How to make Italian meringue buttercream
Italian meringue buttercream is made by combining sugar and water into a saucepan and boiling until softball stage, or about 240-245F. As with caramel, mix together the sugar and water. Then stop stirring. You don't want to create sugar crystals - which would give you crunchy bits in your otherwise silky smooth buttercream. While the sugar is boiling, whip up the egg whites and cream of tartar in the bowl of a stand mixer with a whisk attachment until soft peaks form. When the sugar mixture reaches temperature, remove from the heat and turn your mixer up to medium-high speed. Drizzle the *very* hot sugar mixture into the bowl, between the side of the bowl and the whisk attachment.Troubleshooting Italian meringue buttercream
*The buttercream can be refrigerated and also freezes well. Bring to room temperature before rewhipping, otherwise the buttercream will separate. If this happens, heat the metal mixing bowl with a kitchen torch while continuing to whip. Stop applying heat when the buttercream comes together. *Color meringue buttercream with gel color, or ideally chocolate colors (which are oil based). Do not use liquid color as it can dilute the buttercream. *If at the end of mixing, your buttercream is a liquidy, soupy mess, pop in the refrigerator for 15-25 minutes to cool it down. Look for the edges of the buttercream to start to harden, then it should be ready to whip again. Repeat this process again if necessary.Recipe
Italian Meringue Buttercream
A fluffy, silky and smooth not-so-sweet meringue based buttercream, that is more stable than Swiss meringue buttercream but lighter in taste and texture. Perfect for all types of flavors and add ins.
Equipment
Ingredients
- 9-10 (300g) large egg whites
- ¼ teaspoon cream of tartar
- 2 ½ cups (500g) granulated sugar
- ½ cup (120g) water
- 3 ½ cups (793g) unsalted butter, room temperature, cubed
- ¼ teaspoon fine sea salt
- 1 tablespoon vanilla bean paste
Instructions
- Place the egg whites into the bowl of a stand mixer fitted with the whisk attachment.
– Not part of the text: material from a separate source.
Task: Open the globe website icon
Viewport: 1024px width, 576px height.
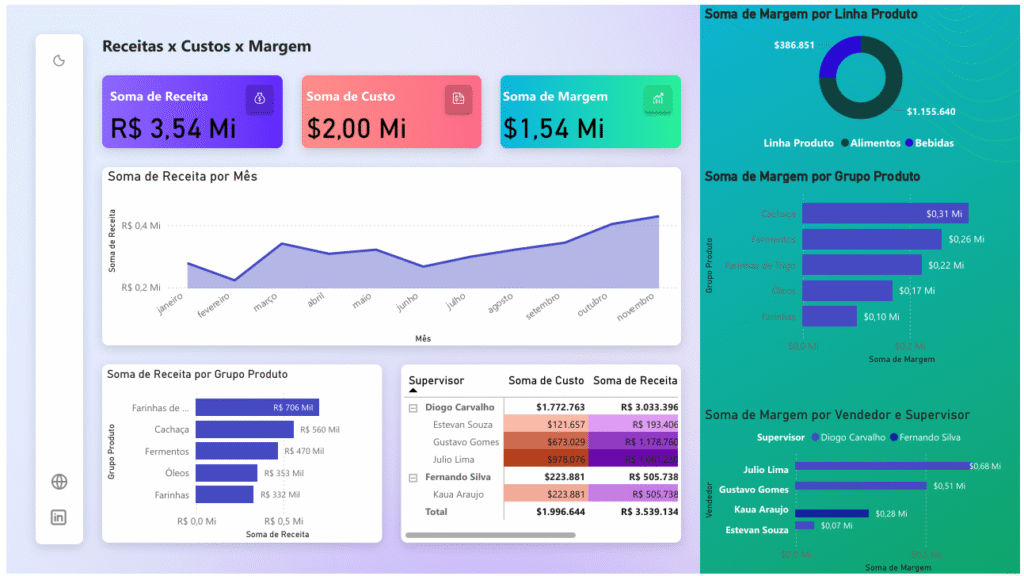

- In a heavy bottomed saucepan, combine the sugar and the water over medium-high heat. Stir to moisten the sugar.
- Clip a candy thermometer to the side of the saucepan. Boil the sugar and water mixture. Do not stir.
- Meanwhile, whisk the egg whites on medium speed until foamy, about 1 minute. Add the cream of tartar.
- On medium speed, whisk the egg whites to soft peaks, about 1-2 minutes.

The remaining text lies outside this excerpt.